Investment guru Jim Paulsen predicts that the seemingly endless record-smashing bull-run stock market will continue to charge deeper into record territory in the new year.
The Leuthold Group’s chief investment strategist told CNBC that the S&P 500 could surge another 15% next year.
However, he thinks savvy investors will fare best next year by looking abroad and turning their attention to international markets.
“This will be like the third time we’ve had re-acceleration in the global recovery just in this expansion alone. We had it in 2012 and 2013. We had it again in 2017 [and] 2018,” he told CNBC.
“Every time that’s happened, international stocks have beat U.S. stocks, and I think they will again,” he said. “The emerging markets will be the big winner of 2020,” said Paulsen. “They’re under-owned in most portfolios. They’re unloved because of their underperformance in recent years.”

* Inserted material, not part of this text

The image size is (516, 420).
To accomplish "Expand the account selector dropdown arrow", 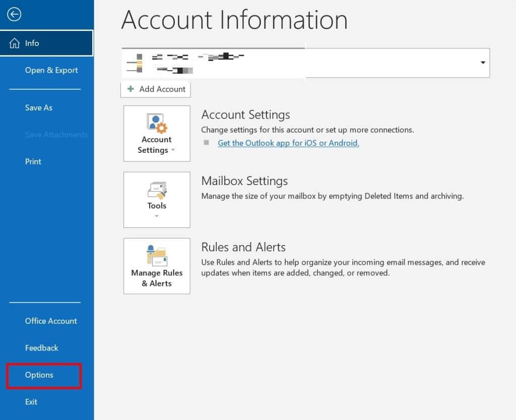I will pos(482,63).
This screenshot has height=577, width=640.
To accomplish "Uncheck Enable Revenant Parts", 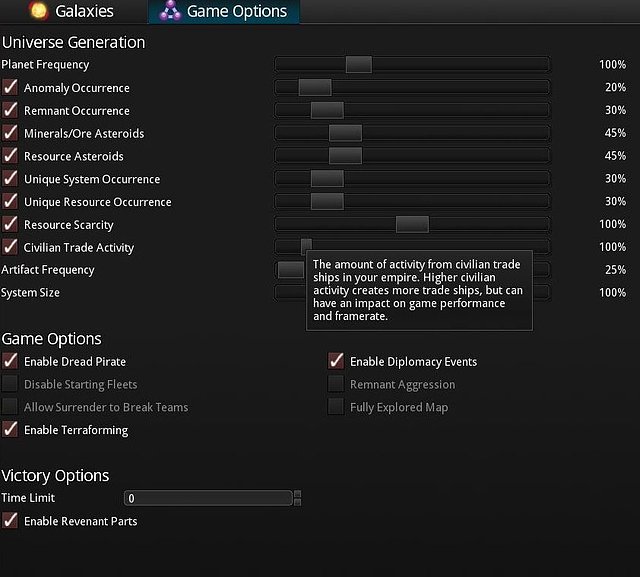I will tap(10, 521).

For the U.S., he sees more record highs in the stock market.
“We have very low inflation,” he noted. “But more important, we have very stable inflation. We have the least volatile consumer price inflation rate over the last 30 years of any time in U.S. history,” he said.
He told CNBC that his favorite stock picks are small caps, technology, financials and some industrials.
“They [investors] have been piling into bonds and defensive stocks,” Paulsen said. “They’re going to have to come back to more of the cyclical areas of the stock market.”
Meanwhile, emerging markets are about to end a turbulent year in which U.S.-China trade tensions dominated headlines and central banks around the world came to rescue the global economy from falling into a recession.
Stocks, currencies and local-currency sovereign bonds of developing economies are all eking out gains for 2019 after last year’s biggest annual losses in three years, Bloomberg explained.
“It was one of those weird years where the economic situation was worse than expected from the beginning of this year,” said Michael Kushma, the chief investment officer for global fixed income in New York at Morgan Stanley Investment Management. “That makes investors worried that we have all the good news priced in and that next year it’s going to be much more challenging.”